But coming after the mass pro-democracy protests in 2019, many activists saw the bans as an attempt to shut down displays of defiance to Beijing. Authorities denied that was the reason.

Despite the ban, thousands lit candles across the city in 2020, and smaller crowds did the same in 2021.

Chow's charge relates to social media posts titled "Lighting a candle is not a crime: Stand one's ground," and her Ming Pao newspaper article titled, "Candlelight carries the weight of conscience and the Hong Kong people persevere in telling the truth."

Magistrate Amy Chan in the West Kowloon Magistrates' Court said she found the posts and article were meant "to encourage, persuade, make suggestions to and put pressure on members of the public," and "amounted to inciting others to knowingly take part in an unauthorized assembly."

Thousands of people attend a candlelight vigil in Hong Kong's Victoria Park on June 4, 2019, to commemorate victims of the Chinese government's crackdown three decades earlier on protesters in Beijing's Tiananmen Square. (Kin Cheung/The Associated Press)

Chan went on to say that the assembly caused "a public health risk."

Chow, who represented herself, had pleaded not guilty, saying she wanted to "incite others not to forget June 4," not to encourage a gathering. Chan said she found the argument "simply unbelievable," adding Chow's academic qualifications would have allowed her to be more clear in her writing.

"It can be foreseen that the public space to discuss June 4 will disappear entirely," a tearful Chow told the court after the verdict. "Tyranny is greedy, red lines will keep expanding."

Last month, eight pro-democracy activists were sentenced to up to 14 months for their role in the 2020 vigil. Among them, Chow received a 12-month sentence.

Five months of the sentence announced on Tuesday will run concurrently, meaning Chow will only serve 10 months in addition to her previous sentence.

Data shown:
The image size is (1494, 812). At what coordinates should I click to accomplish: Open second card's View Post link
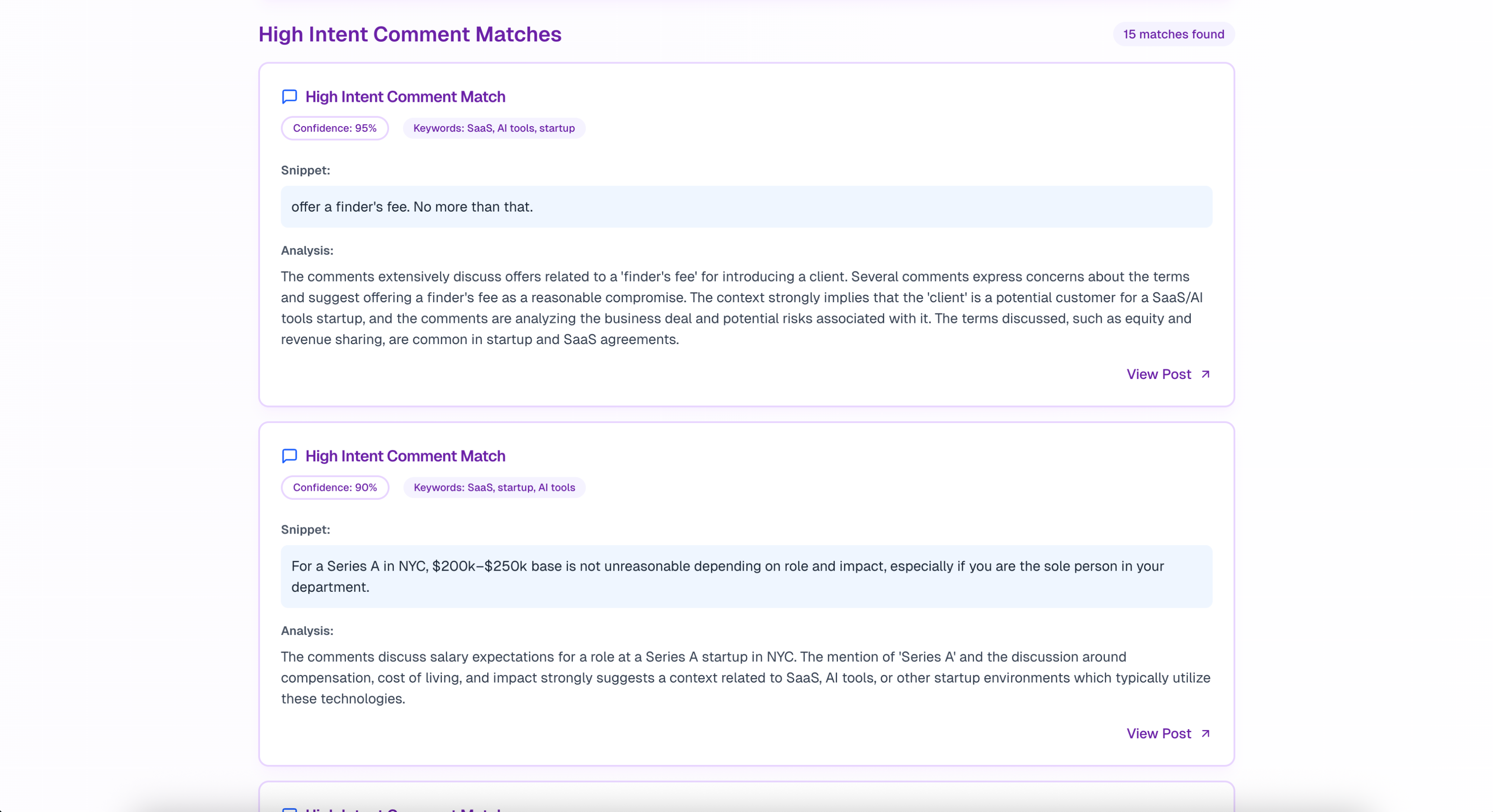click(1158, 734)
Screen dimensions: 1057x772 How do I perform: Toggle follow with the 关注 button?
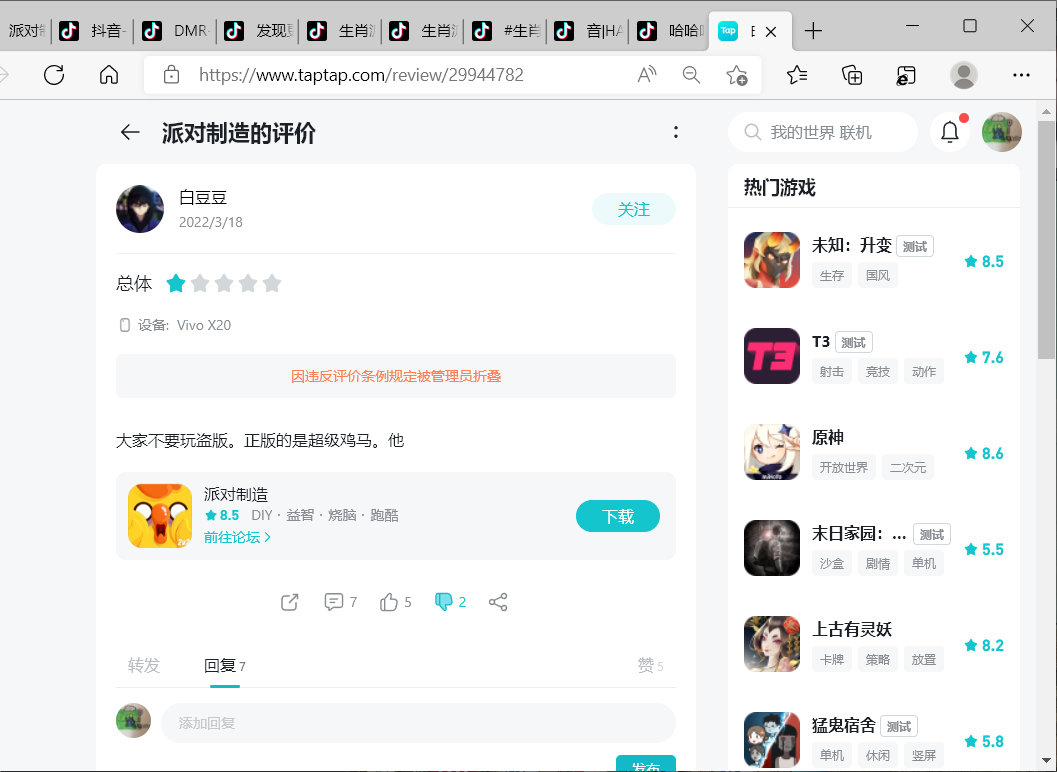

Task 1: In the article on Chow's conviction over the Hong Kong June 4 vigil, translate this sentence into Spanish: "Despite the ban, thousands lit candles across the city in 2020, and smaller crowds did the same in 2021."
Task 2: Carry on the article about Chow's conviction over the Hong Kong June 4 vigil, picking up after its final sentence.

Exercise result 1: A pesar de la prohibición, miles de personas encendieron velas en toda la ciudad en 2020, y multitudes más pequeñas hicieron lo mismo en 2021.

Exercise result 2:
Statues removed, museums closed

Sixteen other activists are already serving sentences of four to 10 months related to the 2020 vigil. Two democracy campaigners facing similar charges, Nathan Law and Sunny Cheung, had fled Hong Kong before they were charged.

Chow also faces charges of inciting subversion under a sweeping security law imposed by Beijing in 2020. The Alliance dissolved amid that investigation, with police accusing it of being an "agent of foreign forces," which the group had denied.

Workers in Hong Kong remove a part of the Pillar of Shame statue by Danish sculptor Jens Galschiot on Dec. 23, 2021. The statue pays tribute to the victims of the Tiananmen Square crackdown in Beijing on June 4, 1989. (Tyrone Siu/Reuters)

The former British colony, which returned to Chinese rule in 1997 with the promise of wide-ranging freedoms, traditionally holds the largest June 4 vigil in the world.

But commemorations have become increasingly difficult. Last month, top international universities across the global financial hub removed Tiananmen monuments, including the Pillar of Shame.

A June 4 museum was raided and shut by police during the investigation into the Alliance, and its online version cannot be accessed in Hong Kong.

China has never provided a full account of the 1989 crackdown. The death toll given by officials days later was about 300, most of them soldiers, but rights groups and witnesses say thousands may have been killed.